How much more energy would you get if you fused uranium?

[–] Blue_Morpho@lemmy.world 74 points 1 year ago

Using the rule of thumb, anything heavier than iron requires energy input to fuse. So you lose energy fusing uranium.

[–] davidgro@lemmy.world 33 points 1 year ago* (last edited 1 year ago)

Serious answer: A huge negative amount. Anything above iron requires energy to fuse (which is why it produces energy from fission.) and I'm pretty sure nothing with 184 protons could be stable enough to count as being produced - the nuclei would be more smashed apart than merging at that point.

[–] PunnyName@lemmy.world -5 points 1 year ago* (last edited 1 year ago) (2 children)

Ask Hiroshima and Nagasaki.

In alphabetical order.

Edit: oops, those are fission, my bad

[–] Blue_Morpho@lemmy.world 16 points 1 year ago (4 children)

Those are fission. Fusion bombs don't fuse uranium. They use a fission bomb to fuse Lithium.

For that matter, even the Nagasaki bomb ("Fat Man") didn't use Uranium at all - its fuel was Plutonium.

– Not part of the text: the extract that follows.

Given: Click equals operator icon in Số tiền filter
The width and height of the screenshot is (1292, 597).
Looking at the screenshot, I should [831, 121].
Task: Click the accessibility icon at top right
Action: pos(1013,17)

[–] frezik@midwest.social 2 points 1 year ago

Oh, they do, but not as the primary or secondary. You can wrap depleated uranium around the core to capture fast neutrons that are leftover from the rest of the process. Changing the number of layers is how you can dial in a desired yield.

[–] PunnyName@lemmy.world 1 points 1 year ago

Damnit, you're right and I'm wrong!

[–] davidgro@lemmy.world 3 points 1 year ago (1 children)
[–] PunnyName@lemmy.world 5 points 1 year ago

I stand corrected, because I done forgetted.